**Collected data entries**
■ ■ ■ ■ ■ ■ ■

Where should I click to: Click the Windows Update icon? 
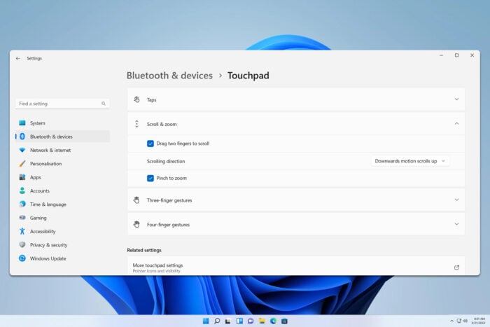point(22,258)
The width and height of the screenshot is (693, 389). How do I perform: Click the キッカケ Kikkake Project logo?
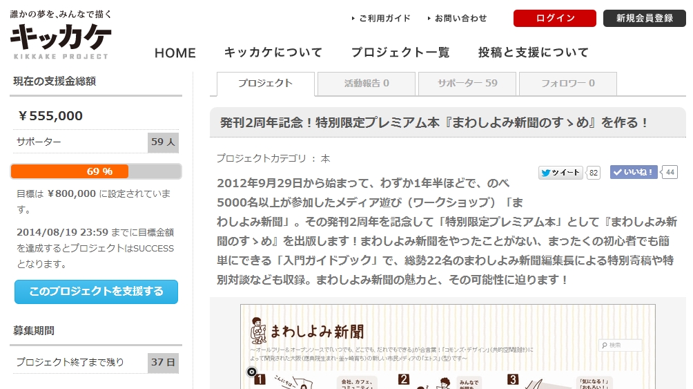(61, 36)
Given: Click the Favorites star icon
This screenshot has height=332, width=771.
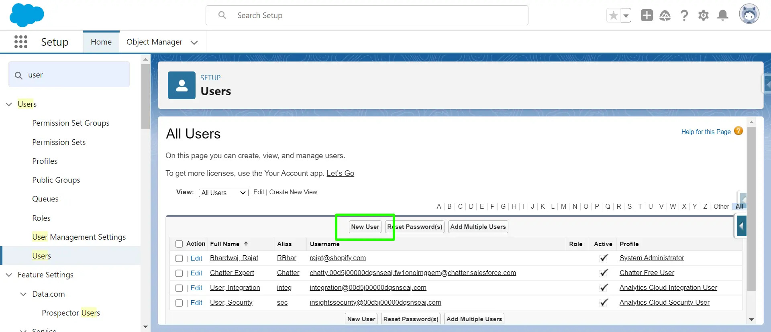Looking at the screenshot, I should 613,16.
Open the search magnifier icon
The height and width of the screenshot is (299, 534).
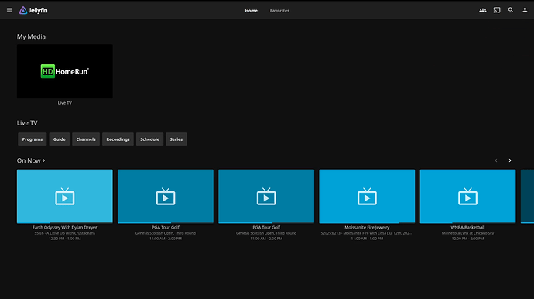pos(511,10)
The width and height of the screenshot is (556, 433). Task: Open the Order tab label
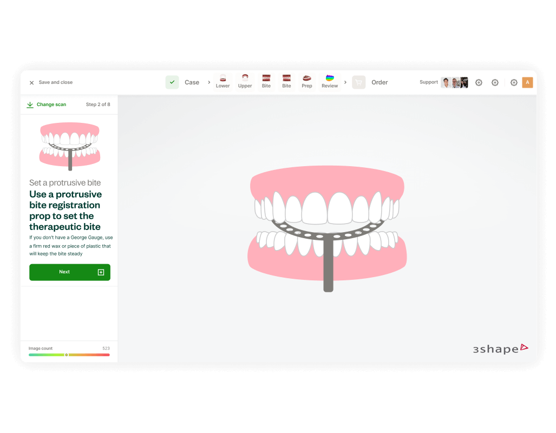click(x=380, y=82)
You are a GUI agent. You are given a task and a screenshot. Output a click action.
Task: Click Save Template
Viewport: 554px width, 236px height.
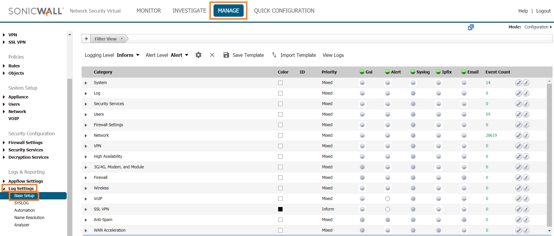(x=244, y=55)
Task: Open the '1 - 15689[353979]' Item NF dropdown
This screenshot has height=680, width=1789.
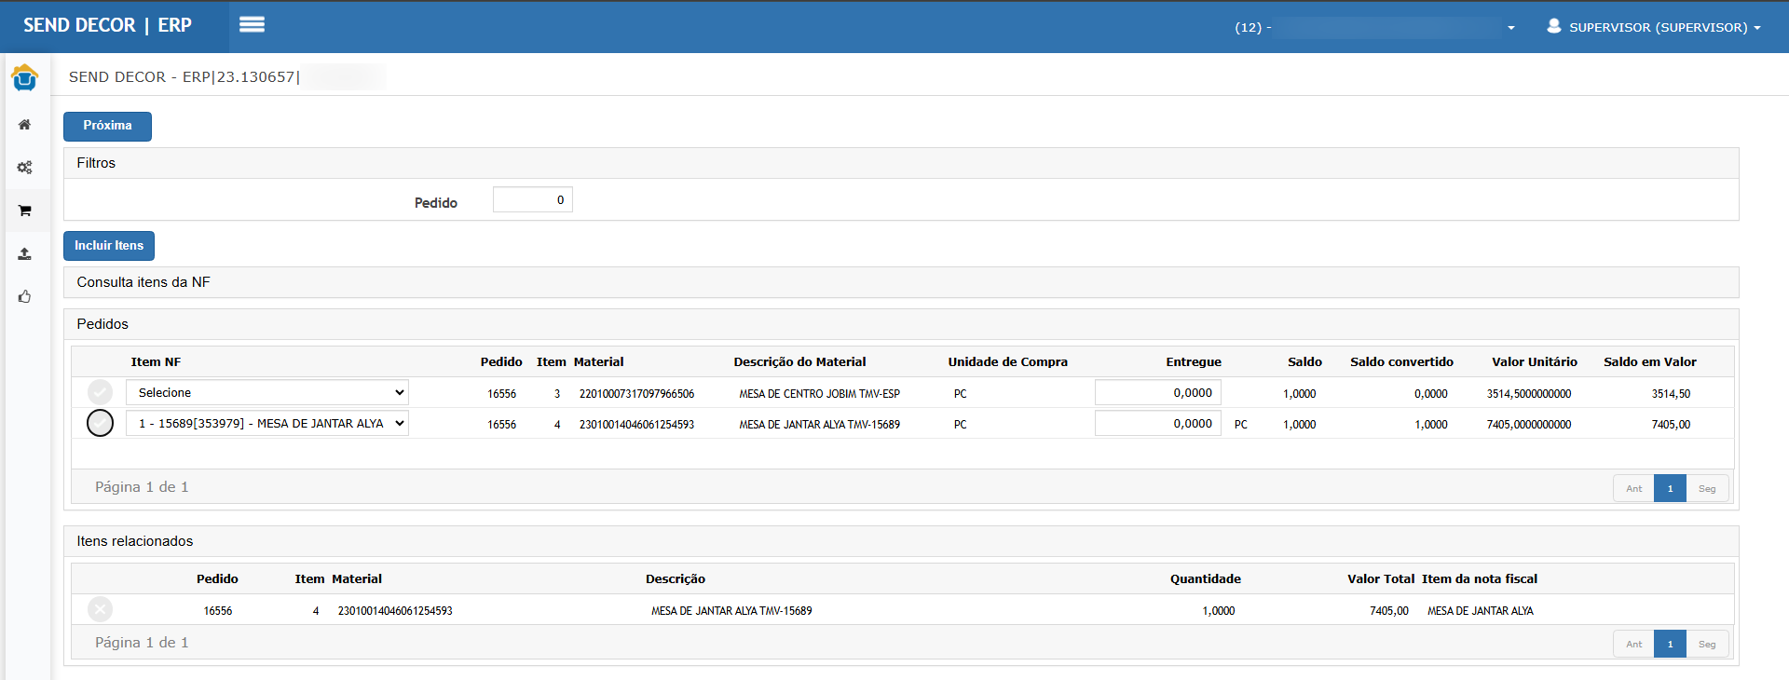Action: coord(267,423)
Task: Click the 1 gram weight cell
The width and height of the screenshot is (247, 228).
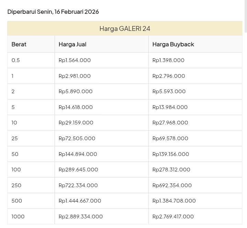Action: pyautogui.click(x=13, y=76)
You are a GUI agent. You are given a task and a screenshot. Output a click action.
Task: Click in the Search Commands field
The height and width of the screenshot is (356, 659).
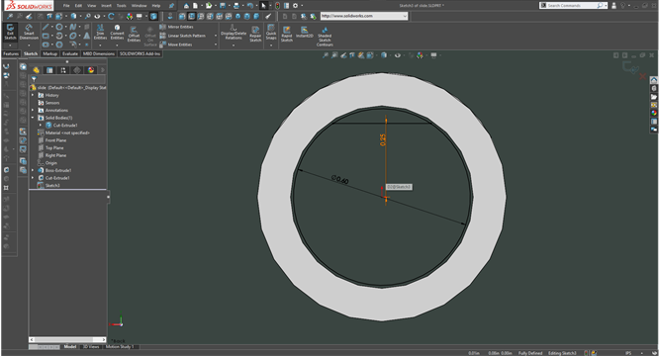[571, 6]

■ ■ ■ ■ ■ ■ ■

**Your goal**
Produce an exact copy of the lines from the line containing "The width and height of the screenshot is (247, 228)." through the last line of the records, with no pictures and no other text.

**Problem solution**
The width and height of the screenshot is (247, 228).
Action: pyautogui.click(x=13, y=76)
You are a GUI agent. You are given a task and a screenshot. Output a click action.
Task: Click in the Search Commands field
The height and width of the screenshot is (356, 659).
[571, 6]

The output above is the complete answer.